- **Complete the following**
(1) Who is the founder of Envious Lashes, according to the article on false lashes?
(2) Swap "makeup bag" for "cosmetics pouch" in the article on false lashes, then write out the part that opens with the words containing "I don't know" and closes with "than you think.".
Extract to read section start
I don't know about you, but every time I get lash extensions done, or apply a set of falsies before a big night out, I feel like a completely new woman. Even after waking up with messy bedhead, no makeup on, and chin zits in full force, I still feel stunning when I look into the mirror and see long, gorgeous lashes in the morning. However, we're all guilty of slacking when it comes to cleaning our beauty tools, and false lashes probably top that list. If you have a pair of crusty lash strips rolling around in your makeup bag, it's time to pay those hairs some love. Whether you opt for lash extensions, magnetic lashes, or strip lashes, it's important to learn how to clean false lashes properly to make them last longer. Luckily, keeping them clean is easier (and much more low-maintenance) than you think.
How to Clean Fake Lashes
Different types of lashes require different forms of maintenance. First, you need to know how to remove strip lashes. "Glued on lashes can be removed easily because the glue that is used for this type of lashes is super flexible, making it easy to peel off the skin," explains Clementina Richardson, founder of Envious Lashes. "In the event that your strip lashes are applied using a medical-grade adhesive, that makes the process much more difficult. If this is the case, you would definitely need to see a professional that has the proper products for removal without damage."
Extract to read section end
Recorded information section start
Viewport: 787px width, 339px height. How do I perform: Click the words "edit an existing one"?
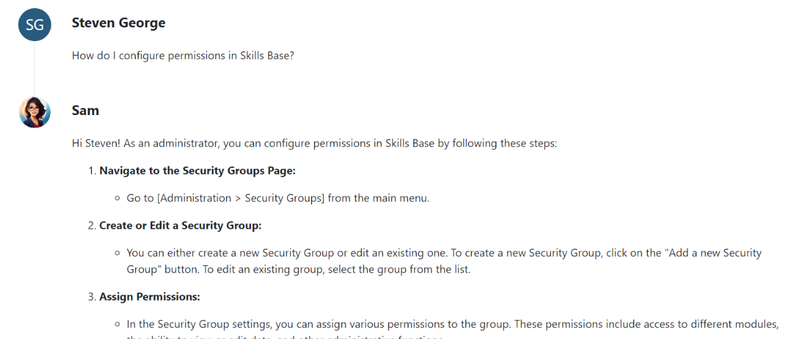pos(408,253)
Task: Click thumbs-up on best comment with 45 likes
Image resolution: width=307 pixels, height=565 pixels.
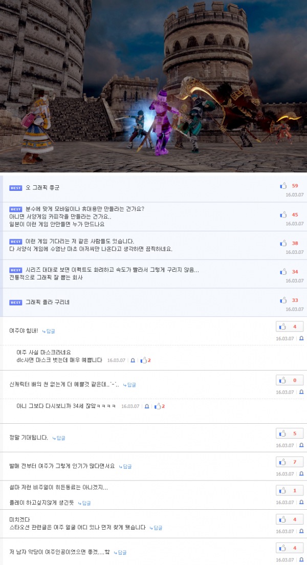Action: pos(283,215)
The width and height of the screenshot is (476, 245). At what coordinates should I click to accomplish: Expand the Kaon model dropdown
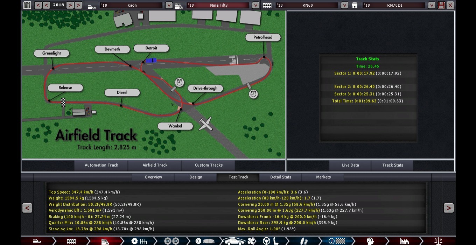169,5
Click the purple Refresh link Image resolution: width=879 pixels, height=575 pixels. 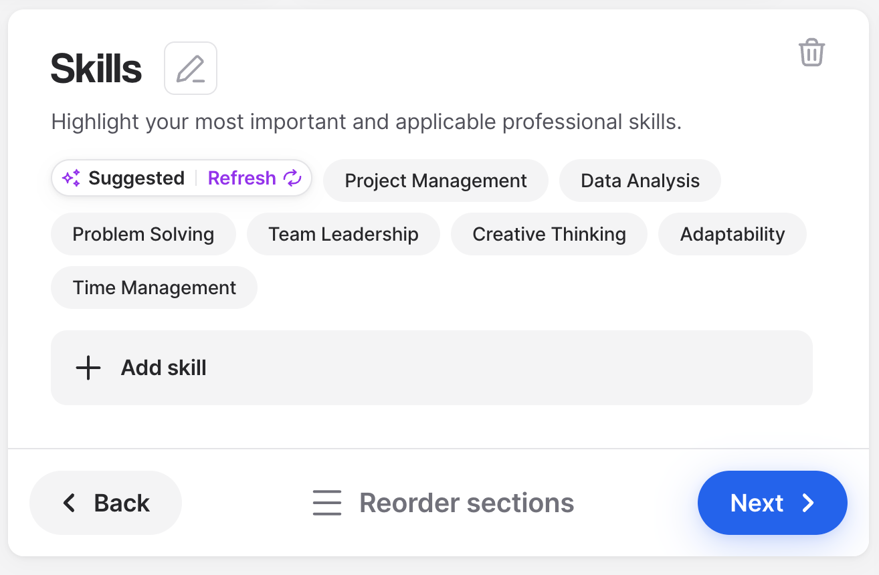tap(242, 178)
Recorded information section end
Recorded information section start
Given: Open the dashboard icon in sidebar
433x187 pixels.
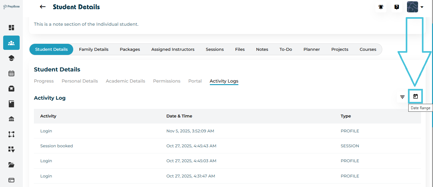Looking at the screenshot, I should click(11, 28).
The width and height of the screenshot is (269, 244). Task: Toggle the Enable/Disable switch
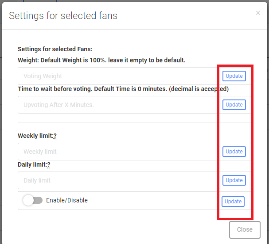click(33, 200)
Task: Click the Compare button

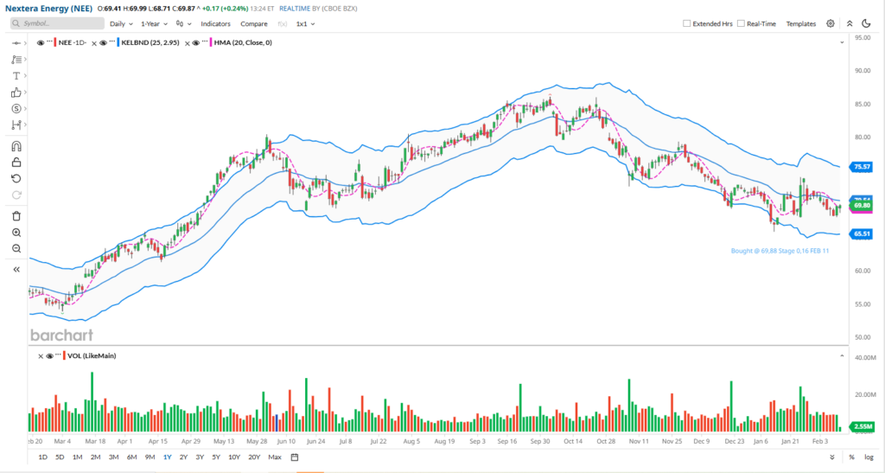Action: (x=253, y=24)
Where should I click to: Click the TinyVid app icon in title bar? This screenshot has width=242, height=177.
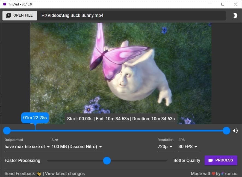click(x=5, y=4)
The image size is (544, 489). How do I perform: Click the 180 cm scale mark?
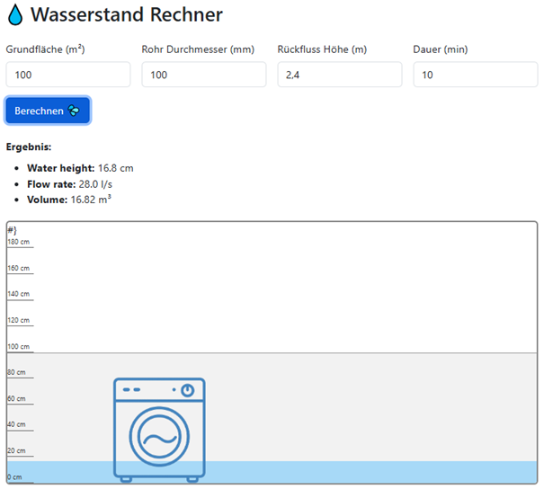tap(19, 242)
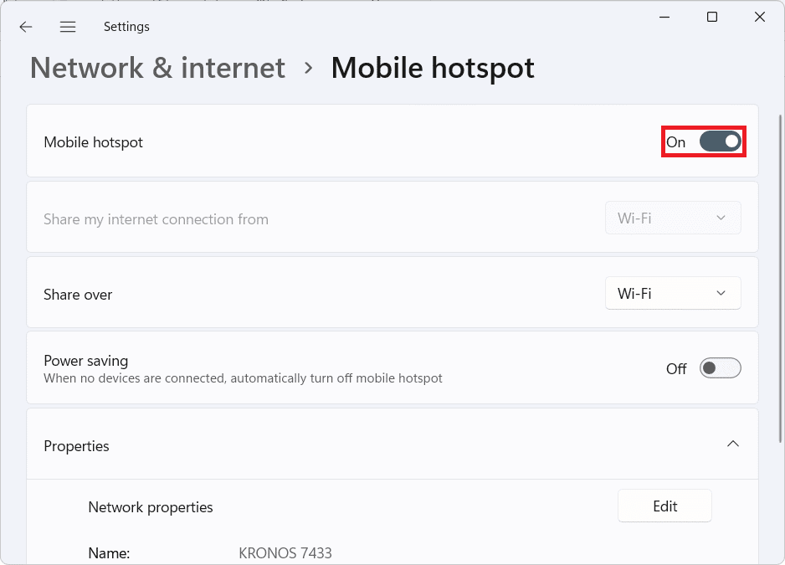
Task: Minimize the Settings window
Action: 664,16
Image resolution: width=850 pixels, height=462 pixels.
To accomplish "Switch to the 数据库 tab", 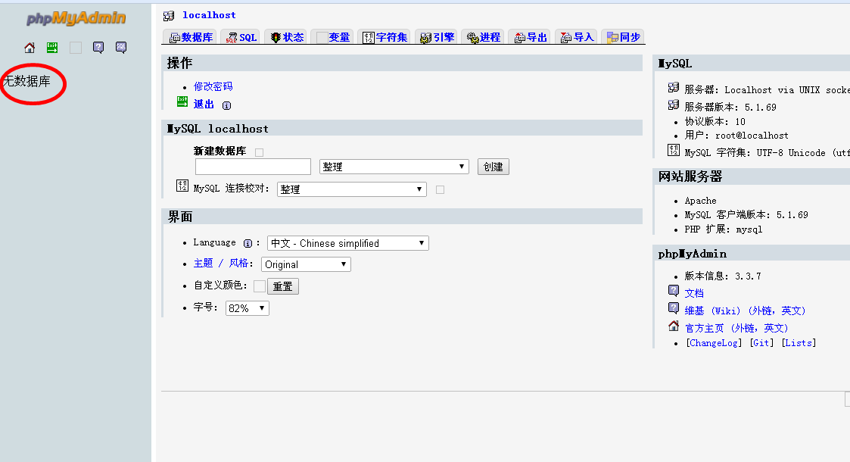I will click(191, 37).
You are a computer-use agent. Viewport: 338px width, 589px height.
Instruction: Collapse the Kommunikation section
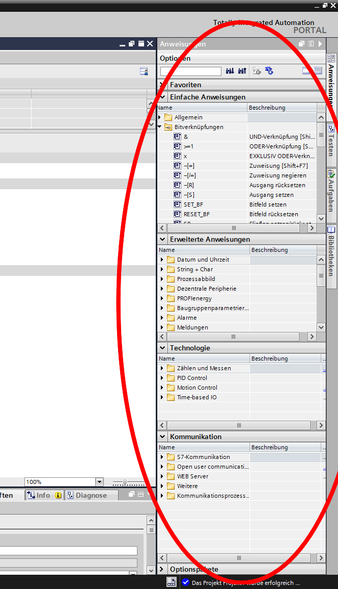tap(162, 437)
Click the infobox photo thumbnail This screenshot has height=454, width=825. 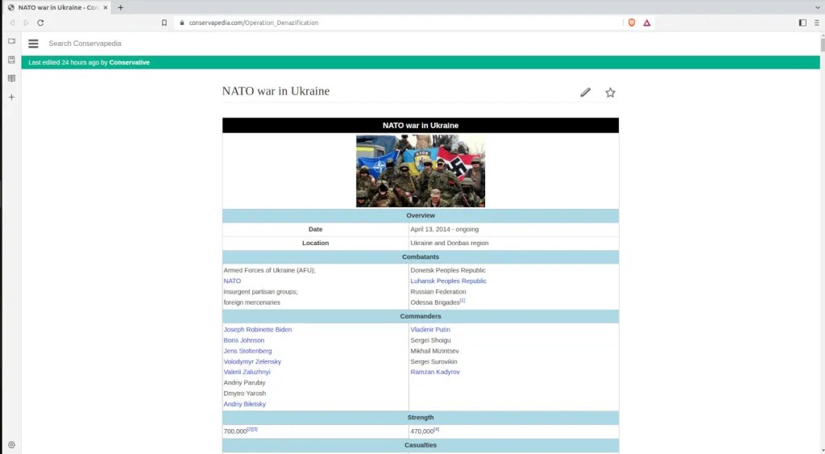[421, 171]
Recorded information section end
- **Answers to the tasks**
(1) Clementina Richardson

(2)
I don't know about you, but every time I get lash extensions done, or apply a set of falsies before a big night out, I feel like a completely new woman. Even after waking up with messy bedhead, no makeup on, and chin zits in full force, I still feel stunning when I look into the mirror and see long, gorgeous lashes in the morning. However, we're all guilty of slacking when it comes to cleaning our beauty tools, and false lashes probably top that list. If you have a pair of crusty lash strips rolling around in your cosmetics pouch, it's time to pay those hairs some love. Whether you opt for lash extensions, magnetic lashes, or strip lashes, it's important to learn how to clean false lashes properly to make them last longer. Luckily, keeping them clean is easier (and much more low-maintenance) than you think.